## Page text
· · · · · · ·

That’s a bit that ties a lot of these together. Not to mention my whole like from infancy to today. And my fears about work. I bet that’s a thing I could Screed about once my attention is back in balance.

ZiB

Stars for Later

Stars for Later
1 Their 2056-as-imagined-by-people-in-1985 setting has a lot more 1987 Cutlass Supremes that you might expect. But that’s good because they make me roll a DC25 Computer Use to unlock new car doors and for old doors they let me roll DC15 with +4 Disable Device from Thieves Tools. Nothing in this world makes sense but that’s okay because it’s all just a trick to teach them that the real world would be better if they imagined social relationships as persistent and important, capitalism as abusive, and social interactions as emotional. The inconsistencies in the game world give me edges to tear at, even if they make the plot implausible.
2 Or at least most of 2 meals. Our supper order was missing several relevant components.
3 There’s some general job dissatisfaction/career management anxiety in here but that’s still on my own avoidance list so it’s difficult to articulate. And in any case not something that changes much day to day — it’s the accumulation of years of poor choices not just something that bothers me on Sundays.
4 Which I know was no small feat, and which your feelings still don’t always believe. But I think you’d agree that mostly it’s doing what you want and mostly you like it.
5 As with all my other ancient fears, there’s never an emergency bad enough to justify using my emergency resources. They’re things I hoard against the idea that I am truly hopeless. Things could always be worse and wouldn’t I rather have my emergency supplies available when they get worse? Sure, I’m starving today, and I technically could eat this rancid packet of ketchup for about 15 calories, but it won’t really fix my problem and so I shouldn’t bother. I should save it for a day when I really need it.
6 The thing always demanded by the capitalist class, to permit your participation, is the ability to not need money until the future. Once you join the class you are permitted somewhat arbitrary amounts of money, but only if you can prove you don’t need it for years. Retirement accounts are sort of the lowest rung on this ladder — anyone can buy in, if you have the cash, but you have to wait 4 decades before you can start to cash out. And the government strictly enforces these rules because what would the patriarchy be if it didn’t have some violence to help keep old people firmly in control.

· · · · · · ·

## What to do
1. Answer these questions about the notes:
(a) Which car turns up more often than expected in the game's setting?
(b) About how many calories does the rancid packet of ketchup offer?
(c) How long must someone with a retirement account wait before starting to cash out?
2. Please reproduce the notes word for word from "6 The thing" to "firmly in control.".

## Entries supplied
· · · · · · ·

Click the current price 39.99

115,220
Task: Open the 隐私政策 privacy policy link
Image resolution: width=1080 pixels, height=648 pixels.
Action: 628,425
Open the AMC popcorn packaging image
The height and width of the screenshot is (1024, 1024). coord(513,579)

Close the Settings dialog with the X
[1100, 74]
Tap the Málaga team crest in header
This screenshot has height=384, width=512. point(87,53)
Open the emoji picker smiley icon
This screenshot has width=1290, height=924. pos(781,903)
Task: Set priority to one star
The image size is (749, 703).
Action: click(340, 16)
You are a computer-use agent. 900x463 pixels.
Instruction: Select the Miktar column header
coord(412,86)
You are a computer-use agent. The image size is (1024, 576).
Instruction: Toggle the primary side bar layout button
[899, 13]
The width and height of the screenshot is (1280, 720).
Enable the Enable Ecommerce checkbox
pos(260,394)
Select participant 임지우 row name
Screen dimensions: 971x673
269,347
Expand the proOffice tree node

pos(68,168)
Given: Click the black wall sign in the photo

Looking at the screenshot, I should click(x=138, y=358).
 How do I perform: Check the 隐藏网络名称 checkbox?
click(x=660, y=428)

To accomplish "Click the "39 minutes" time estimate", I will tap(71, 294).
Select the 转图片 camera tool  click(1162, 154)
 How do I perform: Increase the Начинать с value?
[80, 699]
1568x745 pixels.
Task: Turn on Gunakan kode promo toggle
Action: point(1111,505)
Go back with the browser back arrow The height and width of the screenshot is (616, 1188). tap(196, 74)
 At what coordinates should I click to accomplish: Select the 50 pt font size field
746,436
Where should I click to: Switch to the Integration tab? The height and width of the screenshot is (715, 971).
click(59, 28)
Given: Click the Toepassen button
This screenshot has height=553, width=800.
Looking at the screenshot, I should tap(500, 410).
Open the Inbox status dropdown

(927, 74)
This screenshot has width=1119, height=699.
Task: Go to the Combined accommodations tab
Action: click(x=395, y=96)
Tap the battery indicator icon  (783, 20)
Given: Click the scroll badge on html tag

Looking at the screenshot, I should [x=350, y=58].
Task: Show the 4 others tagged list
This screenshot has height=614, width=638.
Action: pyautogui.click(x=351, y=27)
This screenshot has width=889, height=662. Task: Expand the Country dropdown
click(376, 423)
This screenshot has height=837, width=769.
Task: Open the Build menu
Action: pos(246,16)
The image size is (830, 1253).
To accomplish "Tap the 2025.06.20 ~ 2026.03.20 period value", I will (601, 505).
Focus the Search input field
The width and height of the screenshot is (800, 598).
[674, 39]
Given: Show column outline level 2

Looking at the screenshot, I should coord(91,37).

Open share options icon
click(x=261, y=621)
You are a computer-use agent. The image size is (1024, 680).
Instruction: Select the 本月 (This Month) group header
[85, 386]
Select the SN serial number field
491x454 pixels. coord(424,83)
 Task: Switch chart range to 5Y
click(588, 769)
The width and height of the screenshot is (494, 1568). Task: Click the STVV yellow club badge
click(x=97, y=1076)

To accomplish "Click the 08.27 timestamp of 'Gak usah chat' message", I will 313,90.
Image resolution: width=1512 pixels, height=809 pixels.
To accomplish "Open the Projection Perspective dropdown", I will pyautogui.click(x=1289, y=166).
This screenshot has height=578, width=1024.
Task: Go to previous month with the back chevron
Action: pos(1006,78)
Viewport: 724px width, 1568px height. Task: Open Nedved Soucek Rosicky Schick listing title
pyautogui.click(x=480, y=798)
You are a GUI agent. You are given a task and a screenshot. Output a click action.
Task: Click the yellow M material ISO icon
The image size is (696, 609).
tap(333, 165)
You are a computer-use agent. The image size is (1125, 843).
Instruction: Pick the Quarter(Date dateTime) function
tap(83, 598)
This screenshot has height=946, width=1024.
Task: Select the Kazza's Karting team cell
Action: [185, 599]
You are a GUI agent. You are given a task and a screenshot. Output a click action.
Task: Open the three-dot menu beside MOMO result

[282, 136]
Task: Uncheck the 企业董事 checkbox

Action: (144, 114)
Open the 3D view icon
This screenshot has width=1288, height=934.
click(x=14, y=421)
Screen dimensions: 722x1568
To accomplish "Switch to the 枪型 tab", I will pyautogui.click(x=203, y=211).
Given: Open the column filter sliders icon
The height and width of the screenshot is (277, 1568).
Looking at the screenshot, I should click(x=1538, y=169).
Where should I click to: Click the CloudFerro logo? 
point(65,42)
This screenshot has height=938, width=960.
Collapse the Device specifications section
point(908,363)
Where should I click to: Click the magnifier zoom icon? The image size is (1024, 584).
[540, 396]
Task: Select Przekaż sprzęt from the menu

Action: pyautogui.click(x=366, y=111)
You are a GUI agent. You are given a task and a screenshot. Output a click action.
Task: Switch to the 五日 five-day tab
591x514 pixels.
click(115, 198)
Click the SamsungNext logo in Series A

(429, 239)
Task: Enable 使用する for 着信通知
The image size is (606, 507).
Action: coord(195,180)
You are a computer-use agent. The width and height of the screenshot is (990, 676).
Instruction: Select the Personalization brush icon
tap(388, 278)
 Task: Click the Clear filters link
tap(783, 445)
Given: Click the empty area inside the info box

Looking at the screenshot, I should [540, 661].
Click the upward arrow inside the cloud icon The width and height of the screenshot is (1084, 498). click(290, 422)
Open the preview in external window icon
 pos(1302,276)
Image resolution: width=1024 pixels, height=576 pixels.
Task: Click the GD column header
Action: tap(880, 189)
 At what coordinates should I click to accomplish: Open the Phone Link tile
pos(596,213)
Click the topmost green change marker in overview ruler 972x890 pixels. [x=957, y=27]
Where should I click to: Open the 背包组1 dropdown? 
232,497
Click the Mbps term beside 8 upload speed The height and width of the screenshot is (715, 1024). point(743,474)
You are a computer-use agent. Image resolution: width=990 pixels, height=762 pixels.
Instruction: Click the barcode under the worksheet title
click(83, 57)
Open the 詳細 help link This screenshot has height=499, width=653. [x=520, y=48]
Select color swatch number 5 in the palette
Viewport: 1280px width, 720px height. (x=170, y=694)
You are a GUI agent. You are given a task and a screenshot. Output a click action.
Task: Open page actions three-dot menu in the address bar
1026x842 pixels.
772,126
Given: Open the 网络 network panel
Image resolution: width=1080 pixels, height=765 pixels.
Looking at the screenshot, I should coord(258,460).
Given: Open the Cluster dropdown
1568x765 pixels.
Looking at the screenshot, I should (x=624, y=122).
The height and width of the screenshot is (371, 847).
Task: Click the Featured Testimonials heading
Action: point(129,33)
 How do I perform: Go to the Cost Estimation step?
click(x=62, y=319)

· · · · · · ·

## Completed exercise
1.
(a) The 1987 Cutlass Supreme.
(b) About 15 calories.
(c) 4 decades.

2.
6 The thing always demanded by the capitalist class, to permit your participation, is the ability to not need money until the future. Once you join the class you are permitted somewhat arbitrary amounts of money, but only if you can prove you don’t need it for years. Retirement accounts are sort of the lowest rung on this ladder — anyone can buy in, if you have the cash, but you have to wait 4 decades before you can start to cash out. And the government strictly enforces these rules because what would the patriarchy be if it didn’t have some violence to help keep old people firmly in control.